(Dataset entries)
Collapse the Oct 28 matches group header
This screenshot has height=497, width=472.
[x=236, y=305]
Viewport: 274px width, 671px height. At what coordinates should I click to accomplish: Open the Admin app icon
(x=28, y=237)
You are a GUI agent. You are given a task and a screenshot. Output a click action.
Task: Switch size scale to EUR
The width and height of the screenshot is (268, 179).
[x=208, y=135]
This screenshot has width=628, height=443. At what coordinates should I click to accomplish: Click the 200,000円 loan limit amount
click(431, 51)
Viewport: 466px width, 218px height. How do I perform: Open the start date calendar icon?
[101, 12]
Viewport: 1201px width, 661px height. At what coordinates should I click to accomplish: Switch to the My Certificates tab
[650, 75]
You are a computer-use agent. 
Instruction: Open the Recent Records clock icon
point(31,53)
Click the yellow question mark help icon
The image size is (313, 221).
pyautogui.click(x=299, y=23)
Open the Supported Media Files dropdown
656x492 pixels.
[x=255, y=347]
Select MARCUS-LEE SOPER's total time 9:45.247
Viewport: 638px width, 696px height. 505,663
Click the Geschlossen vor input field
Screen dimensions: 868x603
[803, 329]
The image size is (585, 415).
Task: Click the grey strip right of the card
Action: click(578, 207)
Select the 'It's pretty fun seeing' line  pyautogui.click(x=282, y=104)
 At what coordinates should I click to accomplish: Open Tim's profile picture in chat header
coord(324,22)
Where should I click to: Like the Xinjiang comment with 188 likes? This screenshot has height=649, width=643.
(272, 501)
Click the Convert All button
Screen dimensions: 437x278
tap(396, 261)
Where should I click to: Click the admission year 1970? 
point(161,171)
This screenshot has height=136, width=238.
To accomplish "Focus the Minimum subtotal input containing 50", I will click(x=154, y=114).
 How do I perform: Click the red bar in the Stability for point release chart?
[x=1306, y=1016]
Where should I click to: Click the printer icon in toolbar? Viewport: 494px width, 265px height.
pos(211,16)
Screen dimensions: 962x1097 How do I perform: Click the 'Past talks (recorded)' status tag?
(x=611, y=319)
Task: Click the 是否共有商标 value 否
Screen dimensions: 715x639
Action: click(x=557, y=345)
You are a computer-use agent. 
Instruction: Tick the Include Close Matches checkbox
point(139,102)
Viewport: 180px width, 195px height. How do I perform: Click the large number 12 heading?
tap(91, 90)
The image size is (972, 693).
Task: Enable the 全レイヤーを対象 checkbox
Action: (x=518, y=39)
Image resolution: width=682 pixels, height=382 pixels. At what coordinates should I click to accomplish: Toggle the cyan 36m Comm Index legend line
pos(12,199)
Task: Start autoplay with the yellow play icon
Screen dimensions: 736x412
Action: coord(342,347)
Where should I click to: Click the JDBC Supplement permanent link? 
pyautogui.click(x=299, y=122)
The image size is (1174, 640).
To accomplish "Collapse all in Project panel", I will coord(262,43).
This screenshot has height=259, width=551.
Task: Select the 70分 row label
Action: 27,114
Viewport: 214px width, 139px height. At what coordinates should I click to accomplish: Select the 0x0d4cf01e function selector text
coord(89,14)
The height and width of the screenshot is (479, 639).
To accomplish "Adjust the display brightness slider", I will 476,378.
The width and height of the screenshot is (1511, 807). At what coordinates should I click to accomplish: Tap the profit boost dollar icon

> **DESCRIPTION OF THE TASK**
Make a precise copy of the records in their entirety.

> **EXPECTED ANSWER**
Collapse the Oct 28 matches group header
This screenshot has height=497, width=472.
[x=236, y=305]
Viewport: 274px width, 671px height. At what coordinates should I click to accomplish: Open the Admin app icon
(x=28, y=237)
You are a GUI agent. You are given a task and a screenshot. Output a click action.
Task: Switch size scale to EUR
The width and height of the screenshot is (268, 179).
[x=208, y=135]
This screenshot has width=628, height=443. At what coordinates should I click to accomplish: Click the 200,000円 loan limit amount
click(431, 51)
Viewport: 466px width, 218px height. How do I perform: Open the start date calendar icon?
[101, 12]
Viewport: 1201px width, 661px height. At what coordinates should I click to accomplish: Switch to the My Certificates tab
[650, 75]
You are a computer-use agent. 
Instruction: Open the Recent Records clock icon
point(31,53)
Click the yellow question mark help icon
The image size is (313, 221).
pyautogui.click(x=299, y=23)
Open the Supported Media Files dropdown
656x492 pixels.
[x=255, y=347]
Select MARCUS-LEE SOPER's total time 9:45.247
Viewport: 638px width, 696px height. 505,663
Click the Geschlossen vor input field
Screen dimensions: 868x603
[803, 329]
The image size is (585, 415).
Task: Click the grey strip right of the card
Action: click(578, 207)
Select the 'It's pretty fun seeing' line  pyautogui.click(x=282, y=104)
 At what coordinates should I click to accomplish: Open Tim's profile picture in chat header
coord(324,22)
Where should I click to: Like the Xinjiang comment with 188 likes? This screenshot has height=649, width=643.
(272, 501)
Click the Convert All button
Screen dimensions: 437x278
tap(396, 261)
Where should I click to: Click the admission year 1970? 
point(161,171)
This screenshot has height=136, width=238.
To accomplish "Focus the Minimum subtotal input containing 50", I will click(x=154, y=114).
 How do I perform: Click the red bar in the Stability for point release chart?
[x=1306, y=1016]
Where should I click to: Click the printer icon in toolbar? Viewport: 494px width, 265px height.
pos(211,16)
Screen dimensions: 962x1097 How do I perform: Click the 'Past talks (recorded)' status tag?
(x=611, y=319)
Task: Click the 是否共有商标 value 否
Screen dimensions: 715x639
Action: click(x=557, y=345)
You are a computer-use agent. 
Instruction: Tick the Include Close Matches checkbox
point(139,102)
Viewport: 180px width, 195px height. How do I perform: Click the large number 12 heading?
tap(91, 90)
The image size is (972, 693).
Task: Enable the 全レイヤーを対象 checkbox
Action: (x=518, y=39)
Image resolution: width=682 pixels, height=382 pixels. At what coordinates should I click to accomplish: Toggle the cyan 36m Comm Index legend line
pos(12,199)
Task: Start autoplay with the yellow play icon
Screen dimensions: 736x412
Action: coord(342,347)
Where should I click to: Click the JDBC Supplement permanent link? 
pyautogui.click(x=299, y=122)
The image size is (1174, 640).
To accomplish "Collapse all in Project panel", I will coord(262,43).
This screenshot has height=259, width=551.
Task: Select the 70分 row label
Action: 27,114
Viewport: 214px width, 139px height. At what coordinates should I click to accomplish: Select the 0x0d4cf01e function selector text
coord(89,14)
The height and width of the screenshot is (479, 639).
To accomplish "Adjust the display brightness slider", I will 476,378.
The width and height of the screenshot is (1511, 807). At what coordinates should I click to accomplish: Tap the profit boost dollar icon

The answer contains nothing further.